Murray, who is Special Interlocutor for Missing Children and Unmarked Graves and Burial Sites associated with Indian Residential Schools, released her final report at a ceremony Tuesday in Gatineau, Que.
It outlines 42 "legal, moral and ethical obligations" of governments, churches, and other institutions in regards to children who did not return from the schools, including that Canada must provide full reparations to families of missing and disappeared children.
"Too often governments do not implement recommendations, so I've opted to identify the legal, moral and ethical obligations that governments, churches and other institutions have," said Murray during the ceremony.
Over 150,000 First Nations, Métis and Inuit children were forced to attend church-run, government-funded residential schools between the 1870s and 1997. As of 2021, the National Centre for Truth and Reconciliation had documented more than 4,100 deaths of children at the schools.

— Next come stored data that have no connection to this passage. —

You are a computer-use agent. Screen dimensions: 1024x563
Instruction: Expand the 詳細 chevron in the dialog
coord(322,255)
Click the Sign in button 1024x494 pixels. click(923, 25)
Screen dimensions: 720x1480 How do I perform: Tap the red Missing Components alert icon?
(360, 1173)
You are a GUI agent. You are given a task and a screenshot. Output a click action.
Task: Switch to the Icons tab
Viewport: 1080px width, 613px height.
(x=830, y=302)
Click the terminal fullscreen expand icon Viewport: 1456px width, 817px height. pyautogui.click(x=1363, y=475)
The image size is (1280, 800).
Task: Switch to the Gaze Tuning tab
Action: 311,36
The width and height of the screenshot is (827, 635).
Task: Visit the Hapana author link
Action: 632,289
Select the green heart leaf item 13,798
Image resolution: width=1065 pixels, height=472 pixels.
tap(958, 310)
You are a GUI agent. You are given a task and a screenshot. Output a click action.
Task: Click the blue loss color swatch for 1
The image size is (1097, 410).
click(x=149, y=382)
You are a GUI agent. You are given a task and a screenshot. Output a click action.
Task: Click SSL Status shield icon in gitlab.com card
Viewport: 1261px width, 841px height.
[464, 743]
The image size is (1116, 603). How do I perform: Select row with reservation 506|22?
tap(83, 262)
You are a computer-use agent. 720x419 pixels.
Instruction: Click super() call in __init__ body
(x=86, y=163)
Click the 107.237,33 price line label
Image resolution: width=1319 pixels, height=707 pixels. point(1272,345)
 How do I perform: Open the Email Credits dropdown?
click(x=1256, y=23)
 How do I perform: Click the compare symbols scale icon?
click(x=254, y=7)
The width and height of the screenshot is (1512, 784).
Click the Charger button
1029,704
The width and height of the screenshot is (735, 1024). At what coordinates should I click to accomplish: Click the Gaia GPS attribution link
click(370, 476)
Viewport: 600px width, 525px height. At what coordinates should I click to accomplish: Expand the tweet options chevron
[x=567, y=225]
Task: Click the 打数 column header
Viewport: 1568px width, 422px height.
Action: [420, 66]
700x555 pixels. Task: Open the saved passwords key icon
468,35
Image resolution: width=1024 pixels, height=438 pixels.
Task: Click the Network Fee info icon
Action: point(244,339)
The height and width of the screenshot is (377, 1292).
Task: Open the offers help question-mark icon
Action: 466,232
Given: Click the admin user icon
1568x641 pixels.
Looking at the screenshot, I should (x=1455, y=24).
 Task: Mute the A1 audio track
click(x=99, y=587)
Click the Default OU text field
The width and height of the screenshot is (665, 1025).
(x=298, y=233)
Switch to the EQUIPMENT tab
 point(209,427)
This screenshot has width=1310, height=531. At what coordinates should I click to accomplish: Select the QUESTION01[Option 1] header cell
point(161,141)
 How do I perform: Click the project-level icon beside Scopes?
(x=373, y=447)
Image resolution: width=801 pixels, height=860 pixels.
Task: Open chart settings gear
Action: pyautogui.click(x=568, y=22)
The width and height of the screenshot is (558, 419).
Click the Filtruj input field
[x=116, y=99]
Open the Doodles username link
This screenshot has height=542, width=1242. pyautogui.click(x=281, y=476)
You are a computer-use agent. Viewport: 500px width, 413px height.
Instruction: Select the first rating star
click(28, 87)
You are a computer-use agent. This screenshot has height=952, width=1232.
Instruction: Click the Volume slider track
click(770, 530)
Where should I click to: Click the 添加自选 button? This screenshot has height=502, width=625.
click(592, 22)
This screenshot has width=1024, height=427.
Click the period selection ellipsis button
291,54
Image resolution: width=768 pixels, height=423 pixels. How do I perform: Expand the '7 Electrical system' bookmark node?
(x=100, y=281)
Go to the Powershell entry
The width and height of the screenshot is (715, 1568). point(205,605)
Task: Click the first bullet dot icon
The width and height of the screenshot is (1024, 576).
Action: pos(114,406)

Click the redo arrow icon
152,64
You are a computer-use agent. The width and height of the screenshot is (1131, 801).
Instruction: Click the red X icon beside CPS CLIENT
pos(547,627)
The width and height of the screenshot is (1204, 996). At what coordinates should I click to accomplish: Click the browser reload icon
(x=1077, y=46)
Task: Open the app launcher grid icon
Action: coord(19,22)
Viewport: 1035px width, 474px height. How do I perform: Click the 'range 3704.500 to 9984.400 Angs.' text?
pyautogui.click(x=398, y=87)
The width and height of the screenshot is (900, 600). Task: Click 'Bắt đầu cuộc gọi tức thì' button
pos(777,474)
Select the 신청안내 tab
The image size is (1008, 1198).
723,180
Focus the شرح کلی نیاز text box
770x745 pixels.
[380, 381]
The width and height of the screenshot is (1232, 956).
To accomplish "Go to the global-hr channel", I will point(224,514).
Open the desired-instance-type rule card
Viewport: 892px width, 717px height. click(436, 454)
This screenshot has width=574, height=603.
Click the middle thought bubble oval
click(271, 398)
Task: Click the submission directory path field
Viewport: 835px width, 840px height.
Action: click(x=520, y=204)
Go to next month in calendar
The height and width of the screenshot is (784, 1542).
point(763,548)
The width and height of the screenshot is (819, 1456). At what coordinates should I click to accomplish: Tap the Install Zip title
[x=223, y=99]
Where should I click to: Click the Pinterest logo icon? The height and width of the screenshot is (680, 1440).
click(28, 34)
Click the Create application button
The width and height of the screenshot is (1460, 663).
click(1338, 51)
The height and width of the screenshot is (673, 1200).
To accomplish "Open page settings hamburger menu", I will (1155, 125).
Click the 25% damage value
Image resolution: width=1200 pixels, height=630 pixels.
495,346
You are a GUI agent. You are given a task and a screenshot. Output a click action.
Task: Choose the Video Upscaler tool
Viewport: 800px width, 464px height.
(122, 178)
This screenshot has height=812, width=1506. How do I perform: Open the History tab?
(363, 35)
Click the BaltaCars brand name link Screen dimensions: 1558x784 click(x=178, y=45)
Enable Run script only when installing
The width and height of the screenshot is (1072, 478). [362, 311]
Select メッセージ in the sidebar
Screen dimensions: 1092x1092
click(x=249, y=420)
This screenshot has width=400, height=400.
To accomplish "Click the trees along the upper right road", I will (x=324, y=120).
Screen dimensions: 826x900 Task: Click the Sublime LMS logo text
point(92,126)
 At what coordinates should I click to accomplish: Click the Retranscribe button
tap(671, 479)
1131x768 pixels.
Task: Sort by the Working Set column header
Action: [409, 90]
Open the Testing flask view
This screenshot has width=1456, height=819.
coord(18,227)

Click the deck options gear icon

Following discoveries of potential unmarked graves at former residential school sites, Murray was appointed to the role of special interlocutor in 2022 for a two-year term to identify measures and recommendations for a new federal legal framework on unmarked graves and burial sites.
Murray, a member of Kanehsatà:ke, a Kanien'kehá:ka (Mohawk) community northwest of Montreal, has held national gatherings in Montreal, Iqaluit, Toronto, Vancouver, Winnipeg, and Edmonton over the past two years.
Residential school survivors, Indigenous leaders and advocates gathered in Gatineau Thursday for a final gathering and the release of the report.
Murray said the obligations in her report derive from the United Nations Declaration on the Rights of Indigenous People, Indigenous laws, international human rights law and Canadian constitutional law.
"The greatest and most important obligation that we all have is to the survivors," said Murray.
Murray is calling on the federal government to establish a national, Indigenous-led commission of investigation into missing and disappeared Indigenous children and unmarked burials, as well as to enact legislation to protect burial sites, support families to obtain records, and address long-term, sufficient and flexible funding.
She also wants the government to refer to the missing children as victims of "enforced disappearance" and to refer the enforced disappearance of children, as a crime against humanity, to the International Criminal Court (ICC).
"Canada has ongoing international legal obligations to determine the truth and hold perpetrators accountable for what happened to the children, their families, and communities and to make reparations," she wrote in her final report.
"Yet Canada, as the perpetrator of atrocity crimes and mass human rights breaches, cannot investigate itself. To do so creates a fundamental conflict that is unacceptable to Indigenous Peoples."